Teenage girl with braces stands in front of mirror and inspects face. 

As I close in on my freshman year of college, I find the feeling of nostalgia to be one of the most ever-growing presences in both my peers and my young adult life. Oddly enough, we experience a large portion of this nostalgia through social media, particularly TikTok.

We scroll through and are greeted with college decision videos, homecoming "get ready with me's" and braces getting taken off. We like these videos; they piece together special moments of our lives that we, in some ways, get to relive through social media. The only problem is, a growing number of these videos don’t feel familiar in the slightest, and it’s not just because we aren’t in high school anymore. 
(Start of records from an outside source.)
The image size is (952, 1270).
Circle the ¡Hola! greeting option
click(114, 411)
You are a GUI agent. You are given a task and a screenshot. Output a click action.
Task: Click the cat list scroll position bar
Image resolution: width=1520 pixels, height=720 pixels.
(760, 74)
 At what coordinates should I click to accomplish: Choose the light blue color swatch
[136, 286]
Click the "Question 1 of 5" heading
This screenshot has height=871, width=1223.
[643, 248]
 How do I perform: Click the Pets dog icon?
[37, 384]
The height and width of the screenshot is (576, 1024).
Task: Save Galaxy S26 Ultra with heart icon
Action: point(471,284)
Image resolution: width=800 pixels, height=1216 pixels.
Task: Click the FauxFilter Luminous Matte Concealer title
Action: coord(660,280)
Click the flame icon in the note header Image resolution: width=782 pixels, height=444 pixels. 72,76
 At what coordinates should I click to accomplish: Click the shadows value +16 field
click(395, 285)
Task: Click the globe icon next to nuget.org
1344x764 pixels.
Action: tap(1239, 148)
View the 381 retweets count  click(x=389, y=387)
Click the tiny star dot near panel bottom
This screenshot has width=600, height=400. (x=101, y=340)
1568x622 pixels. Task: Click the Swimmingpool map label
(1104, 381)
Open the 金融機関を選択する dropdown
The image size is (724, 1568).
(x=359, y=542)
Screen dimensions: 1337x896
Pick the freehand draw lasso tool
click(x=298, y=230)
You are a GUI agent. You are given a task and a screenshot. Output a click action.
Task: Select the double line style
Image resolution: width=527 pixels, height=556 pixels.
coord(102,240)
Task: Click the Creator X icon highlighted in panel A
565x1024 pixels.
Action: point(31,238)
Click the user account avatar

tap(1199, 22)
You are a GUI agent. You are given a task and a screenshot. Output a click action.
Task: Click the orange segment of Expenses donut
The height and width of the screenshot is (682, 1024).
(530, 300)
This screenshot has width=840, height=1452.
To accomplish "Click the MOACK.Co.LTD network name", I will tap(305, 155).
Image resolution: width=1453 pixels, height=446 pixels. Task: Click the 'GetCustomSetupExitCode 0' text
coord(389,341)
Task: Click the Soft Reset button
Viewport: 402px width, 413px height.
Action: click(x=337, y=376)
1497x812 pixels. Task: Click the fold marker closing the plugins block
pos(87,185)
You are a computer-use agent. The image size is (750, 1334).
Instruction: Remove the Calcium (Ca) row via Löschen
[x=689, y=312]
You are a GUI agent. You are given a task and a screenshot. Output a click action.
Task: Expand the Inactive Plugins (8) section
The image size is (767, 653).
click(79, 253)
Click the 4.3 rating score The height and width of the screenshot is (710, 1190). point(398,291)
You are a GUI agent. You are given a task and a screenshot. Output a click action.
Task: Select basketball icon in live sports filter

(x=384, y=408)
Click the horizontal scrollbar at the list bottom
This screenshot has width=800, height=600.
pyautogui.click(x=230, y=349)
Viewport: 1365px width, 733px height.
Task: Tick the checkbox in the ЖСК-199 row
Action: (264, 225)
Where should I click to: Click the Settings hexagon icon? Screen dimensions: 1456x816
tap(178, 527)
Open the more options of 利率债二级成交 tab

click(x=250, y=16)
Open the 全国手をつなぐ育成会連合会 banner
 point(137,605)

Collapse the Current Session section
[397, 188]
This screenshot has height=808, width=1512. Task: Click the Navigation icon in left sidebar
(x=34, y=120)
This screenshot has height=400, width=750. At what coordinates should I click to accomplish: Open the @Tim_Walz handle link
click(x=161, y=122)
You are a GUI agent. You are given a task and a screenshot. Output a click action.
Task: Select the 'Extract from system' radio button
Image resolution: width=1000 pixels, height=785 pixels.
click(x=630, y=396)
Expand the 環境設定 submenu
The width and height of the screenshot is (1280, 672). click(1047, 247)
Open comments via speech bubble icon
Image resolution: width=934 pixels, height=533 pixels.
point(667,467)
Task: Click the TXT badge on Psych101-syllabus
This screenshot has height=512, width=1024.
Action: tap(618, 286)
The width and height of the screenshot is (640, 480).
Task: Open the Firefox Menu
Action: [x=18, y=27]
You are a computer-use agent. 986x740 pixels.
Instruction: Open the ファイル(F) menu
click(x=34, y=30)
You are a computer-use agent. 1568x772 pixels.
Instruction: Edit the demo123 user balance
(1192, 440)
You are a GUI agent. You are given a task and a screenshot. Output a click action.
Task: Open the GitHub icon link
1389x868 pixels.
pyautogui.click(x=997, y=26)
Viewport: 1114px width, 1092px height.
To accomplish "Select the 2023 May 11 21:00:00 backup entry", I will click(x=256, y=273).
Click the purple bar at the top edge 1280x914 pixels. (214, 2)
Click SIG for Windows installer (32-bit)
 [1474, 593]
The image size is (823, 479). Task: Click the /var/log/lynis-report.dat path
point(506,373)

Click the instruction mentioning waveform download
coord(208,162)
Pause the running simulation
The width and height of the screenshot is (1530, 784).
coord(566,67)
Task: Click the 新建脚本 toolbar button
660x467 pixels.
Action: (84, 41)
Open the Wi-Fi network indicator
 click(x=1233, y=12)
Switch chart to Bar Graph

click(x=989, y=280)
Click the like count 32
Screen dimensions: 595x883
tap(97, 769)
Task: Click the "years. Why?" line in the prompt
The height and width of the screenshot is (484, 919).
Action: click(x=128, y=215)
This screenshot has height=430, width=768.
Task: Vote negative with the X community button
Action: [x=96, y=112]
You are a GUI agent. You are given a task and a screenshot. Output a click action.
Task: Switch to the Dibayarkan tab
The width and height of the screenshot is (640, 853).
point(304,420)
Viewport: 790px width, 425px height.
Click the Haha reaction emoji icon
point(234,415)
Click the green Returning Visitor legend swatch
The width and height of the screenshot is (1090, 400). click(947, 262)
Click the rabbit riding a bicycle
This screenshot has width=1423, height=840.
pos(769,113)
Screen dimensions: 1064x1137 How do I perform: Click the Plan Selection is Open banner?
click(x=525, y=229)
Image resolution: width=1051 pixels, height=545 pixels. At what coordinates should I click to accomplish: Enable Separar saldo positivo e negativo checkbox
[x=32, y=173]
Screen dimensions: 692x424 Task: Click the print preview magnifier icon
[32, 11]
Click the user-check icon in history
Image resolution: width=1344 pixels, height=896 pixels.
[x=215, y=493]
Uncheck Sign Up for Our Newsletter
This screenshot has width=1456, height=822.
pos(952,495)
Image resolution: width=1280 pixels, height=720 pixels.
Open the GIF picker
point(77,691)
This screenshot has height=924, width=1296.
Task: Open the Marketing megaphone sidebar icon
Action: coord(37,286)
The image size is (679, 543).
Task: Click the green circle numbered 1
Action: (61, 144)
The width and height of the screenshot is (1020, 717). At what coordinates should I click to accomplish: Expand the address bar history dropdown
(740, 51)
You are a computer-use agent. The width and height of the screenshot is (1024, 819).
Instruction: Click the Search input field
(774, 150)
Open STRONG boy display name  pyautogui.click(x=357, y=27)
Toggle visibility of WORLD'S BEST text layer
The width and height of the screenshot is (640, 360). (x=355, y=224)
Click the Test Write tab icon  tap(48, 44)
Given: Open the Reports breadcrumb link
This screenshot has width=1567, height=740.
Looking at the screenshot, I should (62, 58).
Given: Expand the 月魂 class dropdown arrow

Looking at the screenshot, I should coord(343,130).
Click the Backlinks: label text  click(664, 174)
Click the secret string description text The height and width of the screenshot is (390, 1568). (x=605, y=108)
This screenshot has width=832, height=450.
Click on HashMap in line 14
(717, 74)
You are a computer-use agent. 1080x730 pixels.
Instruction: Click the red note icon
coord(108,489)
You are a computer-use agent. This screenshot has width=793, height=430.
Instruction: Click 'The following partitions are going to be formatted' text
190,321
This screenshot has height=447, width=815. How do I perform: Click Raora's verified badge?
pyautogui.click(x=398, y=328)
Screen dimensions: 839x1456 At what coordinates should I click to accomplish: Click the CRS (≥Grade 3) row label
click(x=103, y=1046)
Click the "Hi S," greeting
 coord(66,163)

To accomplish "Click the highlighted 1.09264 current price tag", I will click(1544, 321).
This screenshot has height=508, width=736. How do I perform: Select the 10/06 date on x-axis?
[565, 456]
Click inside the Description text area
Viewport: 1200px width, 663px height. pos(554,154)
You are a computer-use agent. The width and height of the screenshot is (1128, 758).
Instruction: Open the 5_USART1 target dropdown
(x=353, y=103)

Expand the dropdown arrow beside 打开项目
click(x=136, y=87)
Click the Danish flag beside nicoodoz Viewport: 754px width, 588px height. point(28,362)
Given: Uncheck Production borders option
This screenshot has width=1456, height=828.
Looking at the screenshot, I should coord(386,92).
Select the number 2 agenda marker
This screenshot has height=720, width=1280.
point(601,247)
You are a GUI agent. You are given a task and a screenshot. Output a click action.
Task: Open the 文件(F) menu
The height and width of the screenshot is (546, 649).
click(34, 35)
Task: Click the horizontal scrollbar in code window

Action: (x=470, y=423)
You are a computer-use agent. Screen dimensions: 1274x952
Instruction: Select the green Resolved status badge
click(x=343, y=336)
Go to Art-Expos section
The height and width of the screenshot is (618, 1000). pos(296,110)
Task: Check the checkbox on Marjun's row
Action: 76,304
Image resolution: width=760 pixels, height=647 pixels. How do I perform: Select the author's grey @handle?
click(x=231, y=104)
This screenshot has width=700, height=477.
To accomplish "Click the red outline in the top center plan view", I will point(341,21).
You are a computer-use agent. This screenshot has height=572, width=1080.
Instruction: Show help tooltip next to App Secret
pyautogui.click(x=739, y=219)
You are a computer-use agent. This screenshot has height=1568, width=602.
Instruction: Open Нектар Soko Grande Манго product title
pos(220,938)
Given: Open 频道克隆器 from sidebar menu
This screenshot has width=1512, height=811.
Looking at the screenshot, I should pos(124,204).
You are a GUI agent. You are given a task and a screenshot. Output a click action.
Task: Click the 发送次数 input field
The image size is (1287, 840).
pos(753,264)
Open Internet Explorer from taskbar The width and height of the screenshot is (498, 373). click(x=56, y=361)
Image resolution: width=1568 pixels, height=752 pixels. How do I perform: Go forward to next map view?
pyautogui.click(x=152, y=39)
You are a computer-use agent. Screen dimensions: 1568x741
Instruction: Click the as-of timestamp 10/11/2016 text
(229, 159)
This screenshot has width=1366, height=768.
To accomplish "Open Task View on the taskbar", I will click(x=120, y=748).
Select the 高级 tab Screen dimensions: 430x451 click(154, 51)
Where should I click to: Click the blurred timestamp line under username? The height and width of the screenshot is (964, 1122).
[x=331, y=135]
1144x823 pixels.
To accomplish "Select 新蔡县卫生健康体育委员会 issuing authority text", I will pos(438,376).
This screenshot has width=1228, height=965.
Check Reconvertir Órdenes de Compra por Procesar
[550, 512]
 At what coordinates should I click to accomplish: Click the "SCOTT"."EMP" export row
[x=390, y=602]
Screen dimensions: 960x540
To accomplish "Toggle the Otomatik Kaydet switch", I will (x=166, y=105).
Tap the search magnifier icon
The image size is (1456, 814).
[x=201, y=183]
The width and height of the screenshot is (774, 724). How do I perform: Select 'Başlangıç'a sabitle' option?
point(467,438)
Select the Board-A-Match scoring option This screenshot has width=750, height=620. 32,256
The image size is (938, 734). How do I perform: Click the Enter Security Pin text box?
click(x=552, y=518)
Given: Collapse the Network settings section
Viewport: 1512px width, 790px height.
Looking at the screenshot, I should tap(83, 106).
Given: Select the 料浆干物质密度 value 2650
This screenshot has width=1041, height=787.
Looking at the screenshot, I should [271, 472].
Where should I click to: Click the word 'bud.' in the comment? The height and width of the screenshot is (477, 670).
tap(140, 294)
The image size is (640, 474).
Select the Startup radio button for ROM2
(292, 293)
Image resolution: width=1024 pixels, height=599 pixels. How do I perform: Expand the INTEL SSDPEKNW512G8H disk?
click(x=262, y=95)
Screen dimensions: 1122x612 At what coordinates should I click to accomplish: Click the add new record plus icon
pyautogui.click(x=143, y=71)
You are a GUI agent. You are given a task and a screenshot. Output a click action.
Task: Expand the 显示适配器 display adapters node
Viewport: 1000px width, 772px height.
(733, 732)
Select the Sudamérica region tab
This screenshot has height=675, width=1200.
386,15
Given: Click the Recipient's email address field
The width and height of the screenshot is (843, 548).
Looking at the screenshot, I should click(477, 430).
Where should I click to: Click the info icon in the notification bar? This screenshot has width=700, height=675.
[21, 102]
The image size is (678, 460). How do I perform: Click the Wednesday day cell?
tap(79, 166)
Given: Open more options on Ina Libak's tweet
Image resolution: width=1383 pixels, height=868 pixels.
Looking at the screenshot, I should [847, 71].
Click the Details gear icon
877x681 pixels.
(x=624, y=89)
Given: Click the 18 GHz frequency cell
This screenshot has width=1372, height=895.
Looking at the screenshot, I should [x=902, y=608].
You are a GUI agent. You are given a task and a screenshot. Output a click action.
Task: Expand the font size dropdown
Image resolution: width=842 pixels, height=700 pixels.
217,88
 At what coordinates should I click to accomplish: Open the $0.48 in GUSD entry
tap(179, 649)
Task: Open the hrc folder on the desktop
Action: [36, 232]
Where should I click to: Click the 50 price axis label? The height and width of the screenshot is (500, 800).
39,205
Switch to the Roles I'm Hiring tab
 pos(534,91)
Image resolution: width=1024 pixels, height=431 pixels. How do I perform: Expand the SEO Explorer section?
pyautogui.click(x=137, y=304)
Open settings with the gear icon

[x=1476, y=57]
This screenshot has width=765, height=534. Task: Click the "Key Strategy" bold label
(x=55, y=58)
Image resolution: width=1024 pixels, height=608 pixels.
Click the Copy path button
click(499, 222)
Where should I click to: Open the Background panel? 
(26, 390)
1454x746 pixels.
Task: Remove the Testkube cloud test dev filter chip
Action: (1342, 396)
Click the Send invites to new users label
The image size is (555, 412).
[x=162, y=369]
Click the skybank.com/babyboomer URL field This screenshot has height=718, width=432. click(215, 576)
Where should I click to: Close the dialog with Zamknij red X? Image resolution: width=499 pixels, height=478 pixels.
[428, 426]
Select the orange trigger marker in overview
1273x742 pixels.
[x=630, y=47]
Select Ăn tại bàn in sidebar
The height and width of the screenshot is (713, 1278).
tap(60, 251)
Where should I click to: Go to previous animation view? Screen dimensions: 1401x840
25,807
My TikTok scrolling was interrupted the other day by a video that I at first thought was one of my peers celebrating her birthday. She had on a shirt that I also have and jeans I would wear. I wouldn’t be surprised in the slightest to see her at a frat party. Upon further inspection, I became incredibly uncomfortable. The balloons in the back didn't say 19 or 20 – they said 13. 

Upon seeing this, I thought back to my 13th birthday. I was covered in acne, had a mouth full of metal and was nowhere near as beautiful or grown-up looking as this 13-year-old. Many comments on this video read that she was dressed and looked like a 20-year-old. She responded to these comments by saying that it's her body and they should stop “sexualizing her.”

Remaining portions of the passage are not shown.